85 families in wetlands to be relocated outside Boracay

AKLAN, Philippines – As part of the government's rehabilitation plan, a total of 85 families illegally living in wetlands in top tourist spot Boracay will be relocated outside the island. 

Part of the environment department's mandate is to relocate and demolish all structures and establishments occupying forest lands, wetlands, and other bodies of water that violate environment laws.

"The families will be relocated in town of Malay. We will put up a tent city. A total of 85 families can move anytime next week," Environment Secretary Roy Cimatu said on Saturday, May 26. (READ: Boracay may open in less than 6 months – DENR chief)

Cimatu earlier said his department will reclaim wetlands in Boracay which illegal settlers and business establishments have encroached on. The department has since served notices of violation, cease and desist orders, and demolition notices.

There are 9 identified wetlands in Boracay, but 5 have illegal structures built on it. The 85 families occupied Wetland No. 5 in Talipapa Bukid at Station 2.

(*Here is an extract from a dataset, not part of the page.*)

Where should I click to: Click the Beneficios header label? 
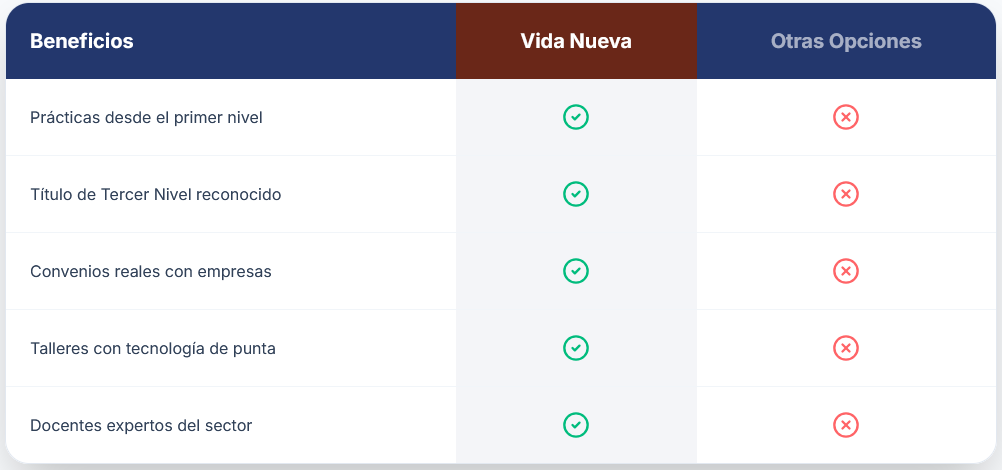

As the relocation site will be outside Boracay, the environment department is currently studying how to relocate the 85 families to Sitio Corong in Barangay Cogon, Malay.

The provincial government has offered a portion of the Caticlan reclamation area as a temporary staging area where the families can stay, pending the development of the relocation houses.

According to Aklan Governor Florencio Miraflores, San Miguel Corporation will help in rehabilitation and biodiversity conservation efforts for the said wetland.

San Miguel Corporation will also set up 100 tents, and provide basic facilities for the families.

With the proposed set-up, establishments will be required to put temporary staff houses for the workers who will be relocated to mainland Aklan. Otherwise, workers would have to cross the waters daily.

"[Workers] must leave the island and stay in mainland Malay after their work in Boracay," Miraflores said.

President Rodrigo Duterte had ordered the closure of the popular tourist destination during a Cabinet meeting on April 4, around two months after he had first declared his intent to do so during a speech in Davao City.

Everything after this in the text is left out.